Work instruction: Every record below must be set down again exactly as given.

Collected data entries

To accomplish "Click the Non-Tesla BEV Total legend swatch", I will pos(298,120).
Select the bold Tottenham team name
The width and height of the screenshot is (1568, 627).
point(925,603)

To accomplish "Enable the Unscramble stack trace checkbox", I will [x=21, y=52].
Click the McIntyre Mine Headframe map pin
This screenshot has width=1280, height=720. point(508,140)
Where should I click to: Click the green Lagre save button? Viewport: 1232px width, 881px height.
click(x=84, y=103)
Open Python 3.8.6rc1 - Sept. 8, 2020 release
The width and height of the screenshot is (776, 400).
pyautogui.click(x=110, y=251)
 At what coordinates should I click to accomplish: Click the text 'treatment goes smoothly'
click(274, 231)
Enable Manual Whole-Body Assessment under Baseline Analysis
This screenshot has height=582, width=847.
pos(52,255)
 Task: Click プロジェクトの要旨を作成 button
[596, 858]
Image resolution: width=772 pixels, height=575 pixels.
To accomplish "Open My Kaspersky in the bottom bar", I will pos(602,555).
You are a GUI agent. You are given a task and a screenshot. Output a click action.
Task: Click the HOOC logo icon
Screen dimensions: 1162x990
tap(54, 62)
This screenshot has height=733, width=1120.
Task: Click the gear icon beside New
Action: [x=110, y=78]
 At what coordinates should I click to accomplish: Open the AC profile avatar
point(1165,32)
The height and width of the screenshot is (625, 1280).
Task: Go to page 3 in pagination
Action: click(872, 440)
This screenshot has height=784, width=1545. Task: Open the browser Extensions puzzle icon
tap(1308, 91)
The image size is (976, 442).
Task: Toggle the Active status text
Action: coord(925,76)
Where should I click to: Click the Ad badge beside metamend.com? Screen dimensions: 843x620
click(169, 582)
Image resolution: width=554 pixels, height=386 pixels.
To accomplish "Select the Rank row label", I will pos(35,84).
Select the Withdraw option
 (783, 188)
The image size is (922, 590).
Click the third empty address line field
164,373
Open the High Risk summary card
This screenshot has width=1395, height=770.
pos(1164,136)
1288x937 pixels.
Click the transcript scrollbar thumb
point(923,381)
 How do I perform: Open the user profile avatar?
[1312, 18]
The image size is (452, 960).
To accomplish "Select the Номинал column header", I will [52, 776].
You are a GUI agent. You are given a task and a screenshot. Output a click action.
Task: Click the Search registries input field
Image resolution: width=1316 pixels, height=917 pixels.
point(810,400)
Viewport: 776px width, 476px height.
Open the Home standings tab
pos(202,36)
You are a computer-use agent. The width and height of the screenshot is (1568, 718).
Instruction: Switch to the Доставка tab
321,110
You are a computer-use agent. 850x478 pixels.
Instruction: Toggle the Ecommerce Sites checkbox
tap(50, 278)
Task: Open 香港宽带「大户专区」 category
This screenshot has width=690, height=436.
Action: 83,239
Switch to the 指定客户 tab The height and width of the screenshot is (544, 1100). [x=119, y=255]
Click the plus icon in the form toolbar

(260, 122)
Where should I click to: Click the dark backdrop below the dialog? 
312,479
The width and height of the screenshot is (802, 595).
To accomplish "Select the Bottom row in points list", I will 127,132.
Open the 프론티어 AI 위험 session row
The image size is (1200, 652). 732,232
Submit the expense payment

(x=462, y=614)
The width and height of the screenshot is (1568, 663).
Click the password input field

Solution for this exercise:
To accomplish "Click the Non-Tesla BEV Total legend swatch", I will pos(298,120).
Select the bold Tottenham team name
The width and height of the screenshot is (1568, 627).
point(925,603)

To accomplish "Enable the Unscramble stack trace checkbox", I will [x=21, y=52].
Click the McIntyre Mine Headframe map pin
This screenshot has width=1280, height=720. point(508,140)
Where should I click to: Click the green Lagre save button? Viewport: 1232px width, 881px height.
click(x=84, y=103)
Open Python 3.8.6rc1 - Sept. 8, 2020 release
The width and height of the screenshot is (776, 400).
pyautogui.click(x=110, y=251)
 At what coordinates should I click to accomplish: Click the text 'treatment goes smoothly'
click(274, 231)
Enable Manual Whole-Body Assessment under Baseline Analysis
This screenshot has height=582, width=847.
pos(52,255)
 Task: Click プロジェクトの要旨を作成 button
[596, 858]
Image resolution: width=772 pixels, height=575 pixels.
To accomplish "Open My Kaspersky in the bottom bar", I will pos(602,555).
You are a GUI agent. You are given a task and a screenshot. Output a click action.
Task: Click the HOOC logo icon
Screen dimensions: 1162x990
tap(54, 62)
This screenshot has height=733, width=1120.
Task: Click the gear icon beside New
Action: [x=110, y=78]
 At what coordinates should I click to accomplish: Open the AC profile avatar
point(1165,32)
The height and width of the screenshot is (625, 1280).
Task: Go to page 3 in pagination
Action: click(872, 440)
This screenshot has height=784, width=1545. Task: Open the browser Extensions puzzle icon
tap(1308, 91)
The image size is (976, 442).
Task: Toggle the Active status text
Action: coord(925,76)
Where should I click to: Click the Ad badge beside metamend.com? Screen dimensions: 843x620
click(169, 582)
Image resolution: width=554 pixels, height=386 pixels.
To accomplish "Select the Rank row label", I will pos(35,84).
Select the Withdraw option
 (783, 188)
The image size is (922, 590).
Click the third empty address line field
164,373
Open the High Risk summary card
This screenshot has width=1395, height=770.
pos(1164,136)
1288x937 pixels.
Click the transcript scrollbar thumb
point(923,381)
 How do I perform: Open the user profile avatar?
[1312, 18]
The image size is (452, 960).
To accomplish "Select the Номинал column header", I will [52, 776].
You are a GUI agent. You are given a task and a screenshot. Output a click action.
Task: Click the Search registries input field
Image resolution: width=1316 pixels, height=917 pixels.
point(810,400)
Viewport: 776px width, 476px height.
Open the Home standings tab
pos(202,36)
You are a computer-use agent. The width and height of the screenshot is (1568, 718).
Instruction: Switch to the Доставка tab
321,110
You are a computer-use agent. 850x478 pixels.
Instruction: Toggle the Ecommerce Sites checkbox
tap(50, 278)
Task: Open 香港宽带「大户专区」 category
This screenshot has width=690, height=436.
Action: 83,239
Switch to the 指定客户 tab The height and width of the screenshot is (544, 1100). [x=119, y=255]
Click the plus icon in the form toolbar

(260, 122)
Where should I click to: Click the dark backdrop below the dialog? 
312,479
The width and height of the screenshot is (802, 595).
To accomplish "Select the Bottom row in points list", I will 127,132.
Open the 프론티어 AI 위험 session row
The image size is (1200, 652). 732,232
Submit the expense payment

(x=462, y=614)
The width and height of the screenshot is (1568, 663).
Click the password input field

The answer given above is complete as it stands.